While not Catholic and not in the habit of reading papal communiqués, I find Pope Francis’ message particularly relevant to everyday life in the digital age.

From a prominent public figure, this is a refreshing perspective on the digital world’s merits. One doesn’t need to look far for diatribes on how the digital is ruining everything. Bill Keller, former New York Times executive editor, once suggested social media might not even be social. His argument was more based in the ignorance of technology than actual experience.

Similarly, Sherry Turkle, a Massachusetts Institute of Technology professor and digital advocate-turned-detractor, wrote in 2012 that technology forces us to sacrifice “conversation for mere connection.”

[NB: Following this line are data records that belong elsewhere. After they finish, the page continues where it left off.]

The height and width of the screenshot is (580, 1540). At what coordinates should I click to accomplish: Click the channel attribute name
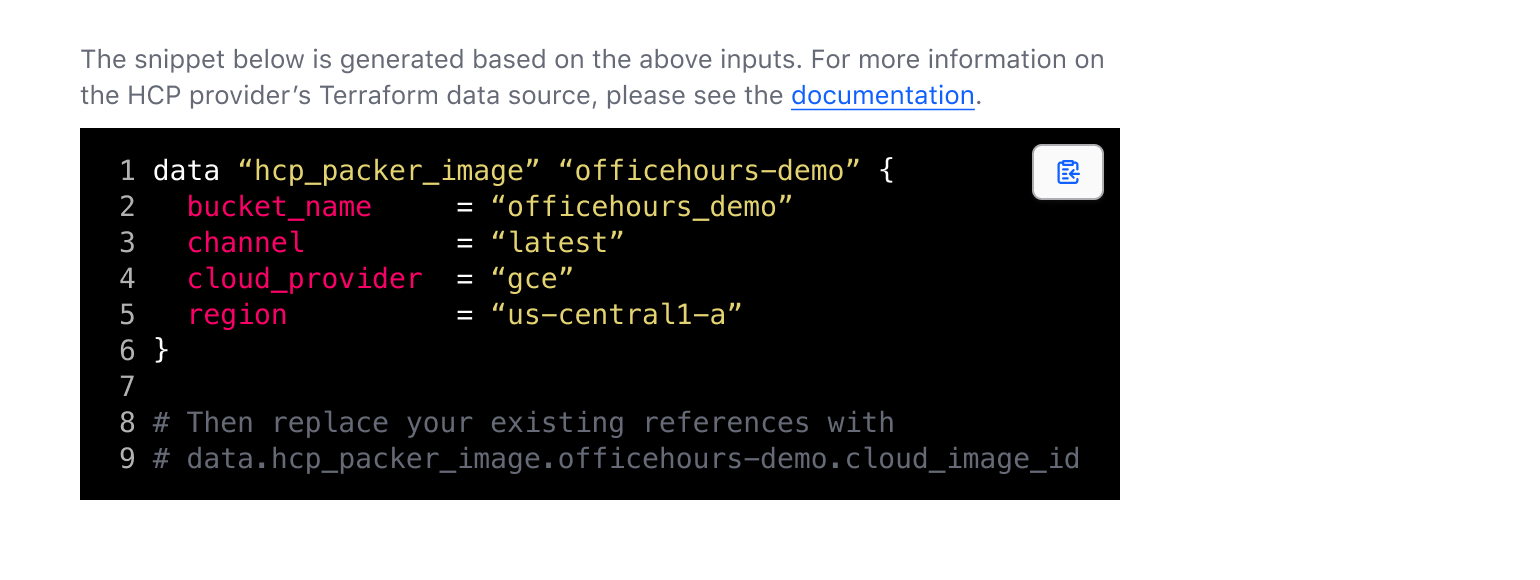coord(246,243)
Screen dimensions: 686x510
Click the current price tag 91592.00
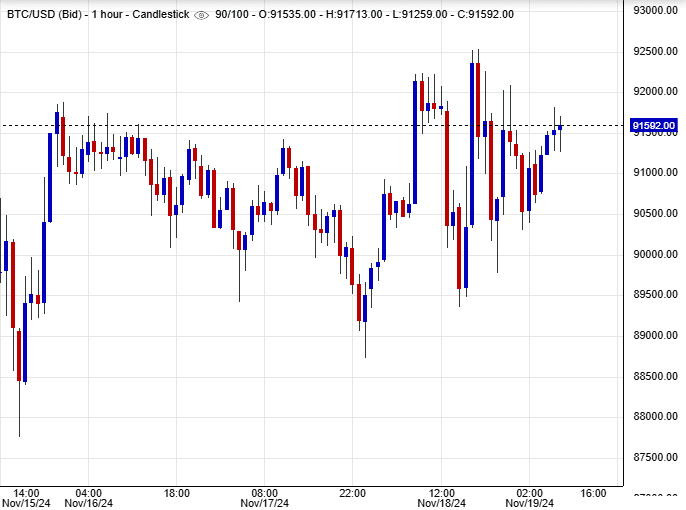pos(655,126)
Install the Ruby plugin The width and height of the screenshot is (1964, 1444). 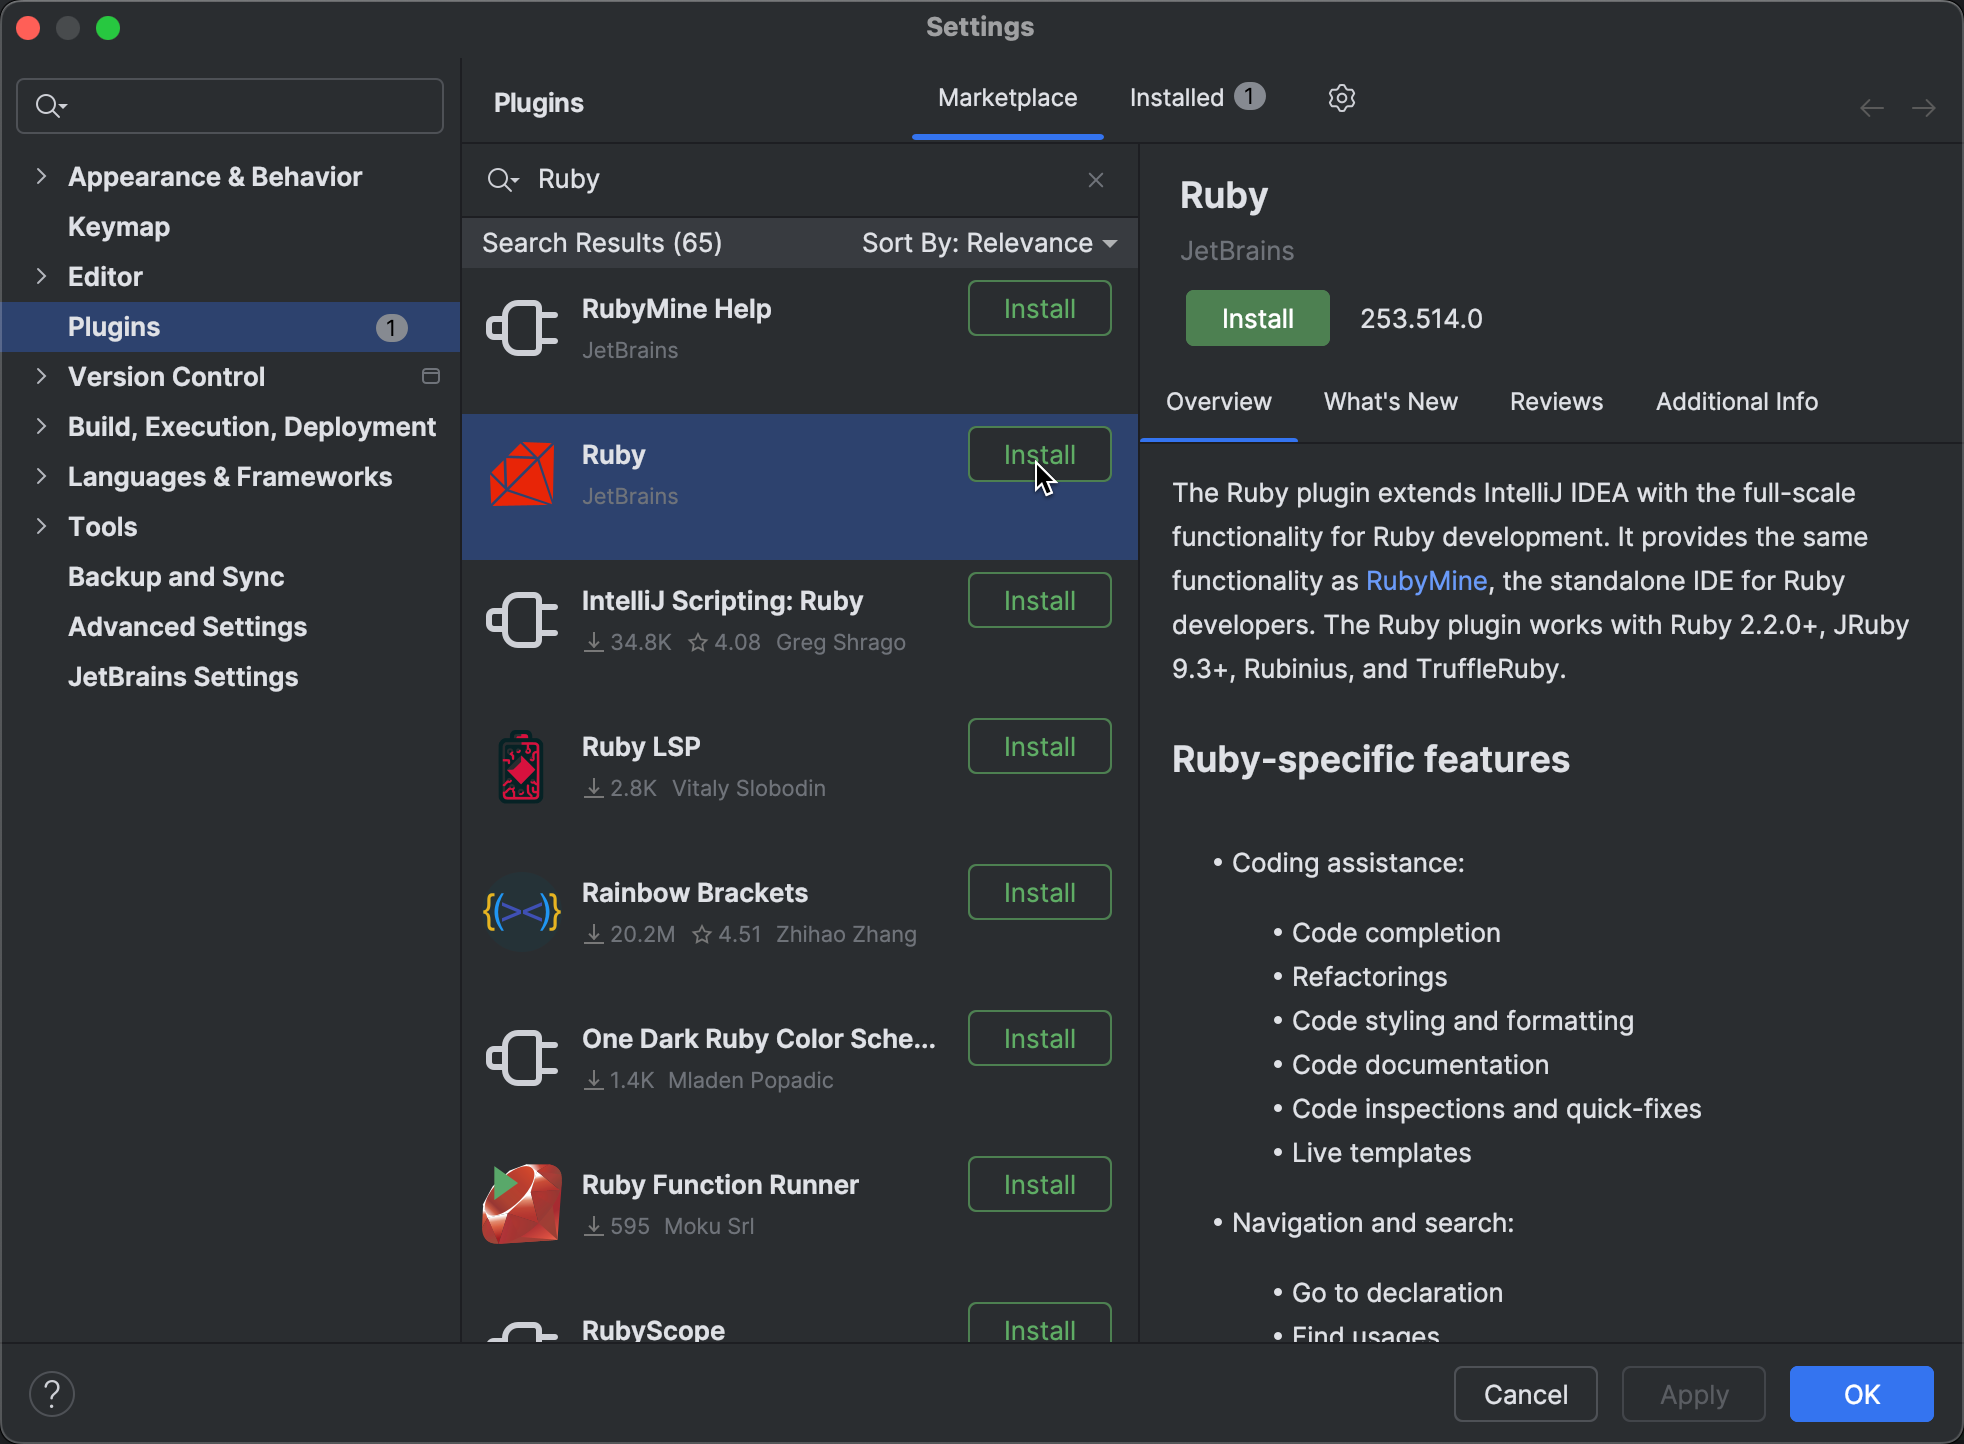(1257, 318)
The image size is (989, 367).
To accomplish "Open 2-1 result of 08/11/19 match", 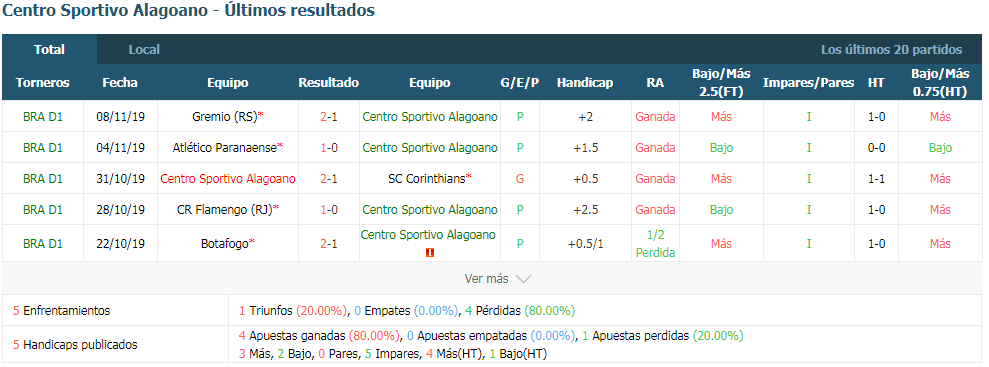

These types of perspectives are specious and pedantic. Such perspectives don’t encourage thoughtful critique or commentary, instead providing fabulous one-liners that will find life on the very they media deplore. As such, locating positivity on how humans engage in the digital world is vexing. The digital age has changed how we interact — just like every technological age before it.

Still, we shouldn’t lose our humanity because the spaces in which we interrelate have expanded and become increasingly complex. It’s too easy to blame technology for our personal shortcomings. Instead, we must remember what is at the root of our technological rendezvous: human connection.

Francis isn’t the only public figure to suggest this understanding. One of Twitter’s most popular timelines belongs to the Dalai Lama.

According to a tweet from Twitter co-founder Evan Williams, he pitched Twitter to the Dalai Lama, who apparently laughed at the idea. That was in 2010. The Dalai Lama is one of the most popular public figures on Twitter with more than 8 million followers.

At the end of last year, he offered some sound advice on the use of technology to augment our lives: “It’s harmful to employ technology fired by anger and hatred. It can only be beneficial if we’re motivated to seek the welfare of all beings.”

Like Francis’ message, spirituality influences the Dalai Lama’s words. If we accept these spiritual leaders’ messages, we can understand what it means to be human.

The way humans use technology makes us unique. Certainly, it’s not the only aspect that makes us human, however, our ability to construct and employ technology has supported our rise as the dominant species on the planet. Despite our planetary prominence, our humanness doesn’t mean we always possess humanity.

As computer-mediated communication research has frequently shown, the digital world isn’t always a pleasant place. People can be cruel to other people, and thanks to recent technological innovations, this cruelty becomes even easier and more detached. Users often forget that when they communicate with other users through a digital device, those other users are human.

It’s revitalizing to experience a bit of Internet optimism. Even though recent events, like the Target security breach and National Security Agency scandal, provide us with fodder for condemnation, we shouldn’t forget that the digital age could still be one of humanity.

What if we engaged with each other online in the same way we do face to face? What if we showed the same empathy in digital spaces as in other spaces?

Our guiding belief should always be that those we communicate with don’t mean us harm. It’s possible that our message could be misunderstood. This is the nature of technology: It complicates our relationships and forces us to labor harder to be understood.

Long before the digital world we know today, “The Little Prince” author Antoine de Saint-Exupéry wrote, “The machine does not isolate man from the great problems of nature but plunges him more deeply into them.” Knowing this, perhaps we can remember our humanity as we are further plunged into the madness of the digital world.